MATERIALS PROVIDED section start

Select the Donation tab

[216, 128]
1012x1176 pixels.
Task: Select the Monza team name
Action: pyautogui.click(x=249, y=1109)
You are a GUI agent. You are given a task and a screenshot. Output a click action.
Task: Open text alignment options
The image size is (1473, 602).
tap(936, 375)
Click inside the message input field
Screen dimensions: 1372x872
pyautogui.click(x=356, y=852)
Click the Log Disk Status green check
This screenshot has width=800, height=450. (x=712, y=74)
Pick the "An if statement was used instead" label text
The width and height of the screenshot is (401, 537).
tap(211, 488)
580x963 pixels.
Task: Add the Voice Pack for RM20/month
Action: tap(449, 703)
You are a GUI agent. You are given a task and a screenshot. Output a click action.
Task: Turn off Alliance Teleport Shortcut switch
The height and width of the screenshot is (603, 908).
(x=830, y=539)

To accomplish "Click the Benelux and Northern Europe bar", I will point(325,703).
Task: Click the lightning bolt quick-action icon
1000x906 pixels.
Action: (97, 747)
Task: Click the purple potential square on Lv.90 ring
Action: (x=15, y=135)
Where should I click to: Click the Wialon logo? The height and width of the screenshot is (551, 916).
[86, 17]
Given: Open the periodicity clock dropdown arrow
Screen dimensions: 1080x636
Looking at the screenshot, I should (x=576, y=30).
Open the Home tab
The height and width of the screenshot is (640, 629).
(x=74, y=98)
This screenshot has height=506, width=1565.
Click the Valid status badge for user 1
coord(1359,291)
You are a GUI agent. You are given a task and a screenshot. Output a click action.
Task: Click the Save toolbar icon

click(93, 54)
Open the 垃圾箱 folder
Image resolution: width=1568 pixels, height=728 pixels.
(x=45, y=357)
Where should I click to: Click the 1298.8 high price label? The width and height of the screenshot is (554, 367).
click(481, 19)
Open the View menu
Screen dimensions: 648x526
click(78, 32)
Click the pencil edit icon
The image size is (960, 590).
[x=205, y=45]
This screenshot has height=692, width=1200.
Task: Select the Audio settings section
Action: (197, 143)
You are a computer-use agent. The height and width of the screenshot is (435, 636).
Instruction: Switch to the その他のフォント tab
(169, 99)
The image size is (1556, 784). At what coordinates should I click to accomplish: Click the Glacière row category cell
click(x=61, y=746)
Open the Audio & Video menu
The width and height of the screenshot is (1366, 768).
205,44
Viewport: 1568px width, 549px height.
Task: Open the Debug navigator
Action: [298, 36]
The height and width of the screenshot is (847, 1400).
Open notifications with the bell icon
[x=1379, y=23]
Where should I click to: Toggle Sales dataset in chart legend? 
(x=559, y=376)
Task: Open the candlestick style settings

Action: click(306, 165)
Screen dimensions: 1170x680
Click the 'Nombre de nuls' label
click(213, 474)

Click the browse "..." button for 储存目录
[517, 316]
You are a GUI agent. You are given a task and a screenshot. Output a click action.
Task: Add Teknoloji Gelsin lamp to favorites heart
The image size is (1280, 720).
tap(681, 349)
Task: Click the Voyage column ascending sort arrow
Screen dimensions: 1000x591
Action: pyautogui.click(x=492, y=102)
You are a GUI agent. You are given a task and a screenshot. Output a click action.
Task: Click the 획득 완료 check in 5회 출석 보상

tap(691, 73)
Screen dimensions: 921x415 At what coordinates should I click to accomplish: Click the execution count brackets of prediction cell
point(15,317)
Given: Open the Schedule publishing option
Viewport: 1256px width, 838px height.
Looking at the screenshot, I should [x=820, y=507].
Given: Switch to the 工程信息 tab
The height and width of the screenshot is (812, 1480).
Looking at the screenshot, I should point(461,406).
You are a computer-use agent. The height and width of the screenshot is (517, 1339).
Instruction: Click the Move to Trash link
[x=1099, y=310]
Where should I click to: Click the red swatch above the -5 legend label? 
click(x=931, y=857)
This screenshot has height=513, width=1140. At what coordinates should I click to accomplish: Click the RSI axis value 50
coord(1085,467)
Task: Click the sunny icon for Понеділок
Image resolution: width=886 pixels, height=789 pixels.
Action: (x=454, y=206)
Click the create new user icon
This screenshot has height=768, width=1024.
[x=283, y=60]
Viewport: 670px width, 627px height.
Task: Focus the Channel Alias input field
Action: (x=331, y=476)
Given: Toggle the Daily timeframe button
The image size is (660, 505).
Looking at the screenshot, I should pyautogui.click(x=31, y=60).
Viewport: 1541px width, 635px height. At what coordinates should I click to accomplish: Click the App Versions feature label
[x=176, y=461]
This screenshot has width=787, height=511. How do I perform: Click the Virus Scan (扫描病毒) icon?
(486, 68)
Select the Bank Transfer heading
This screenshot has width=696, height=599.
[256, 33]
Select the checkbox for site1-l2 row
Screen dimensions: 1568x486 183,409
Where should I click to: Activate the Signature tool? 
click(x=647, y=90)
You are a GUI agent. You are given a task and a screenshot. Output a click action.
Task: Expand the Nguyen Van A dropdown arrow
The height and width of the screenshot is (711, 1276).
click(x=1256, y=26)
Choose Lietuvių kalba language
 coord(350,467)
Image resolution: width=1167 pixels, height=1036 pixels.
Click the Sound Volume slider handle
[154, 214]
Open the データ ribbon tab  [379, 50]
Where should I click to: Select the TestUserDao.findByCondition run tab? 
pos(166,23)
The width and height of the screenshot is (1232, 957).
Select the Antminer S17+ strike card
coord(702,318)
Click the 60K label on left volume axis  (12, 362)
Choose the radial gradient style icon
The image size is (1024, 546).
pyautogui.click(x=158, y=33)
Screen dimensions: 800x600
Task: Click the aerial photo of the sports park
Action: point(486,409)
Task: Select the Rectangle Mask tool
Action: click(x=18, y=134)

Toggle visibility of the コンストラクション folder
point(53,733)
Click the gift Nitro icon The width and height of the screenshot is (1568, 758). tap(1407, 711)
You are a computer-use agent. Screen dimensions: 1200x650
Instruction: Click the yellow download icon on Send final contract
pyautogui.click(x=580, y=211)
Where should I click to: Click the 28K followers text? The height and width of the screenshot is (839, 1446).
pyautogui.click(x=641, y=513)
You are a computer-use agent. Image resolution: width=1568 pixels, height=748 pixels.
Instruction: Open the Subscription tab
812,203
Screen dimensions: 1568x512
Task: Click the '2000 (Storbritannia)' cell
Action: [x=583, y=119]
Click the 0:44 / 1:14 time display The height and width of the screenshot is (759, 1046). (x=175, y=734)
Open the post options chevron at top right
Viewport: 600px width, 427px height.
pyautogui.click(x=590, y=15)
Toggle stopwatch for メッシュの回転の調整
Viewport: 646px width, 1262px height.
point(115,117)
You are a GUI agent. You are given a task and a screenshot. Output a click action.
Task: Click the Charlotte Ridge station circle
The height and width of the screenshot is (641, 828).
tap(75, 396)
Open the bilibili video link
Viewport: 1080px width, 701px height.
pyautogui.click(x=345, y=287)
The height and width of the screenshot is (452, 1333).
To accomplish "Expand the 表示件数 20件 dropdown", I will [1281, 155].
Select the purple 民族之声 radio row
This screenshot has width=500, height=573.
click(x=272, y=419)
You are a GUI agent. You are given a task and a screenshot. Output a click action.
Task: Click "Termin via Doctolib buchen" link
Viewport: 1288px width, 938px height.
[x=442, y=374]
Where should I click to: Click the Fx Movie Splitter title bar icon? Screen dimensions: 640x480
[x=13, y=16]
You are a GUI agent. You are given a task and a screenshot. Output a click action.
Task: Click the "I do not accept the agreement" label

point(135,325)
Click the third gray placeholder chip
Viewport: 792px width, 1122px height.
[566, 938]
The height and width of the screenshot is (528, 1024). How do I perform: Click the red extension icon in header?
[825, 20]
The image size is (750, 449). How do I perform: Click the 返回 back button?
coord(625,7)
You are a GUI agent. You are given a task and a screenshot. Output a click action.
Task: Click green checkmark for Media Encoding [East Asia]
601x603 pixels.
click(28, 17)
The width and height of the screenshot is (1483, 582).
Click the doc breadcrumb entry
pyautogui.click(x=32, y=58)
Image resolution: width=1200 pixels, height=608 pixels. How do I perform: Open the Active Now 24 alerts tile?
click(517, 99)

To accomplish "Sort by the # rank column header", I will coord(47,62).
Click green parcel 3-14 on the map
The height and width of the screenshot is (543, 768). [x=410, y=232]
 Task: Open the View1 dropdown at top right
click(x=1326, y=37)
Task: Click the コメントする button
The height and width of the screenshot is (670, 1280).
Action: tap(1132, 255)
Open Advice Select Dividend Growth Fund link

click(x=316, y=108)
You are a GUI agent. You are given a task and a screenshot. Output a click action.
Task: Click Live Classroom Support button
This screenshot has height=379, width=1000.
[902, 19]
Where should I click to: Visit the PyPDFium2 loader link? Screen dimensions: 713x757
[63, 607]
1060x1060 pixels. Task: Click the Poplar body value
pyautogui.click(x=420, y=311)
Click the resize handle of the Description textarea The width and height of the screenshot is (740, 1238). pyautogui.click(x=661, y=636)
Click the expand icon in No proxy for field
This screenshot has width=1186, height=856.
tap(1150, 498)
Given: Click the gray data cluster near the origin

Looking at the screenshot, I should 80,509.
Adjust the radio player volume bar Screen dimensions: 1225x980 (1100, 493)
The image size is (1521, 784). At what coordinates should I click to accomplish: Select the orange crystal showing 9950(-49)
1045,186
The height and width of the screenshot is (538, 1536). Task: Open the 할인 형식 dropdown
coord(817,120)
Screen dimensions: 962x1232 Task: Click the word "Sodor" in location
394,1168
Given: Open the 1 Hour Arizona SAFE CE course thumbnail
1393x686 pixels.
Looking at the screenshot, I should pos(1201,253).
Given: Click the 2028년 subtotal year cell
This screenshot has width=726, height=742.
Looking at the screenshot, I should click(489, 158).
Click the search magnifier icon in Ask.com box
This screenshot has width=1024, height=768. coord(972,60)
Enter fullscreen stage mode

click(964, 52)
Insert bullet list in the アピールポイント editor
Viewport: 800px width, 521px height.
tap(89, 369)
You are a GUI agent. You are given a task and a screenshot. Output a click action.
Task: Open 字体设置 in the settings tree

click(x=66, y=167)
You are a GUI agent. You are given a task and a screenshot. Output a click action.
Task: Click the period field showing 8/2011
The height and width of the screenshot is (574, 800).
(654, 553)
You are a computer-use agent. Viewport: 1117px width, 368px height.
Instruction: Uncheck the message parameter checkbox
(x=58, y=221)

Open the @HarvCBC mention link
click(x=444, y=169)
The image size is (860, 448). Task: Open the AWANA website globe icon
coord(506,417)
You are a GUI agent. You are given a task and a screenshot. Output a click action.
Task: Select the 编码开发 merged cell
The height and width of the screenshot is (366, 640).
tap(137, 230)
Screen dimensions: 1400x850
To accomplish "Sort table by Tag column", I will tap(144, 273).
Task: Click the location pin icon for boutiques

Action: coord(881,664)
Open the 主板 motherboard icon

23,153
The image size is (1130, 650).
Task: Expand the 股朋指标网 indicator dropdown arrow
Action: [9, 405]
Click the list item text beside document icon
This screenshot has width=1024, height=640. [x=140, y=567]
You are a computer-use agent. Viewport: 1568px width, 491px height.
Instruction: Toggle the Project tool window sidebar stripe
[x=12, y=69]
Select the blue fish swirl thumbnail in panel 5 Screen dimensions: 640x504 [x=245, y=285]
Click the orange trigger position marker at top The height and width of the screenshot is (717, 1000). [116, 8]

MATERIALS PROVIDED section end

Scan the lines above for the word "thumbnail". Return each one that has it.

=== WRITTEN RESPONSE ===
Given: Open the 1 Hour Arizona SAFE CE course thumbnail
Select the blue fish swirl thumbnail in panel 5 Screen dimensions: 640x504 [x=245, y=285]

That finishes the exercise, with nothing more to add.